We are tasked with finding the derivative of the function:

$y = \sqrt{\frac{x - 1}{x^6 + 2}}$

using logarithmic differentiation.

Step 1: Rewrite the function

First, rewrite the square root as a fractional exponent for easier manipulation: $y = \left( \frac{x - 1}{x^6 + 2} \right)^{1/2}$

Step 2: Take the natural logarithm of both sides

Apply the natural logarithm to both sides: $\ln(y) = \ln\left( \left( \frac{x - 1}{x^6 + 2} \right)^{1/2} \right)$

Using the logarithmic property $\ln(a^b) = b \ln(a)$, we can simplify this to: $\ln(y) = \frac{1}{2} \ln\left( \frac{x - 1}{x^6 + 2} \right)$

Step 3: Apply logarithmic properties

Now use the property $\ln\left(\frac{a}{b}\right) = \ln(a) - \ln(b)$: $\ln(y) = \frac{1}{2} \left( \ln(x - 1) - \ln(x^6 + 2) \right)$

Step 4: Differentiate both sides

Differentiate both sides with respect to $x$. Remember, when differentiating $\ln(y)$, you need to apply the chain rule: $\frac{d}{dx}[\ln(y)] = \frac{1}{y} \cdot y'$ On the right-hand side, differentiate each term: $\frac{1}{2} \cdot \frac{d}{dx} \left( \ln(x - 1) - \ln(x^6 + 2) \right)$ The derivative of $\ln(x - 1)$ is: $\frac{d}{dx}[\ln(x - 1)] = \frac{1}{x - 1}$ The derivative of $\ln(x^6 + 2)$ using the chain rule is: $\frac{d}{dx}[\ln(x^6 + 2)] = \frac{6x^5}{x^6 + 2}$

Thus, the derivative of the right-hand side becomes: $\frac{1}{2} \left( \frac{1}{x - 1} - \frac{6x^5}{x^6 + 2} \right)$

Step 5: Solve for $y'$

Now multiply both sides by $y$ to solve for $y'$: $y' = y \cdot \frac{1}{2} \left( \frac{1}{x - 1} - \frac{6x^5}{x^6 + 2} \right)$ Substitute back $y = \sqrt{\frac{x - 1}{x^6 + 2}}$: $y' = \sqrt{\frac{x - 1}{x^6 + 2}} \cdot \frac{1}{2} \left( \frac{1}{x - 1} - \frac{6x^5}{x^6 + 2} \right)$

This is the derivative $y'$ of the function.

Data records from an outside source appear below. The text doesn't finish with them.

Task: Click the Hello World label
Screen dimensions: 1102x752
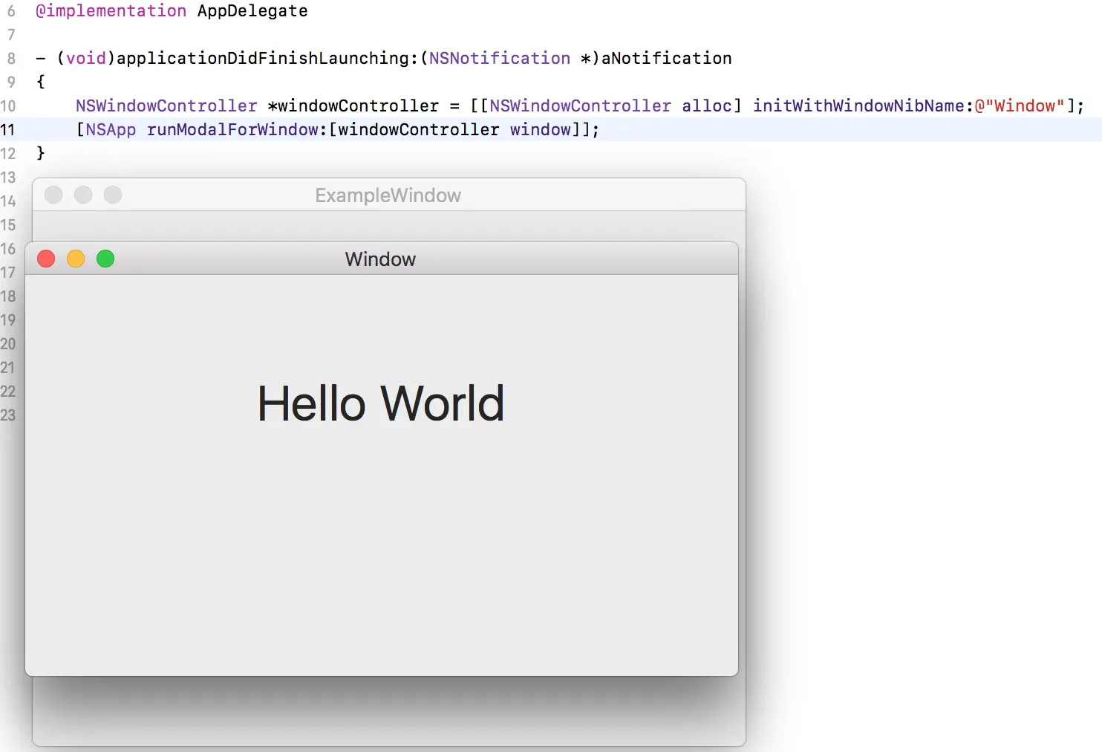Action: tap(381, 403)
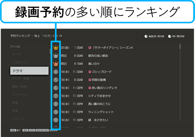Click the bronze crown rank 3 icon
This screenshot has height=137, width=195.
coord(56,64)
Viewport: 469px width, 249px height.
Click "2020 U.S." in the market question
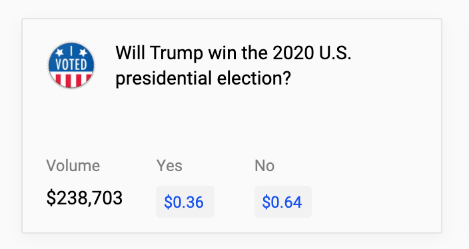point(312,53)
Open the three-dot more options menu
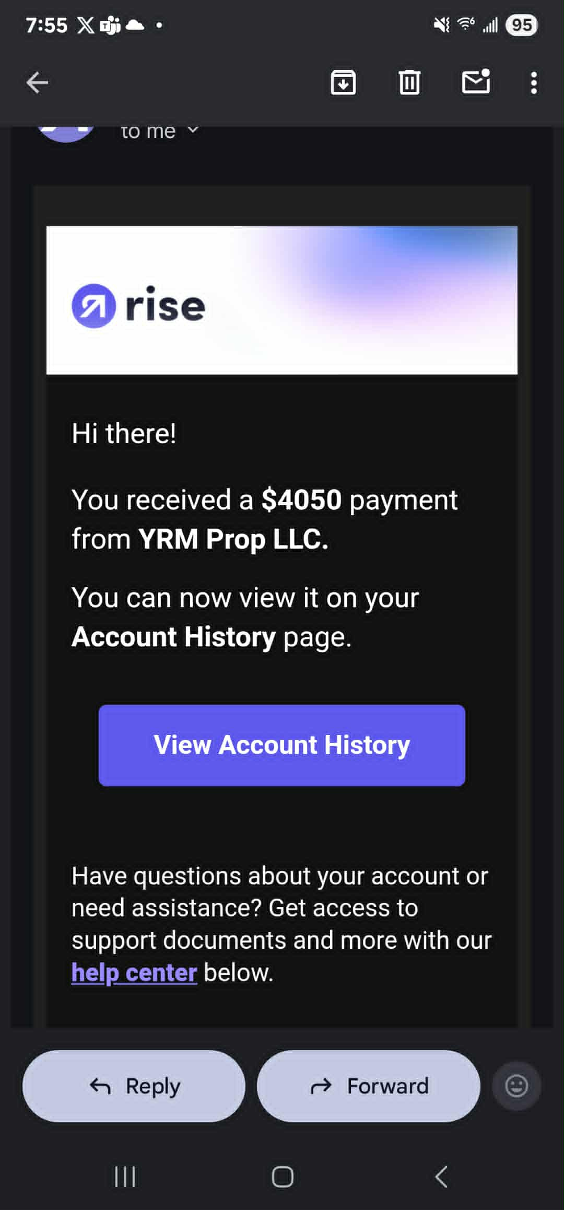This screenshot has width=564, height=1210. [533, 83]
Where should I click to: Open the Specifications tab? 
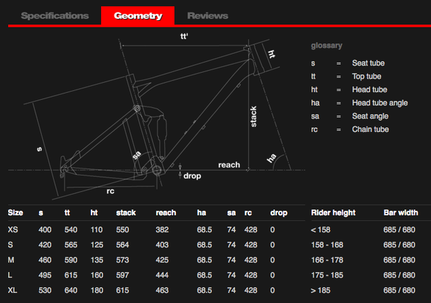click(x=55, y=15)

Would you like me to provide further details or clarification on any step? Here are 5 related questions to deepen your understanding:

1. How can you simplify a function's derivative when using logarithmic differentiation?
2. What are the benefits of using logarithmic differentiation for complex functions?
3. How does the chain rule apply when differentiating logarithmic functions?
4. What are common mistakes to avoid when applying logarithmic differentiation?
5. How would this derivative change if the power of the square root was different?

Tip: When dealing with products, quotients, or powers of complicated expressions, logarithmic differentiation can simplify the process by turning multiplication into addition and division into subtraction.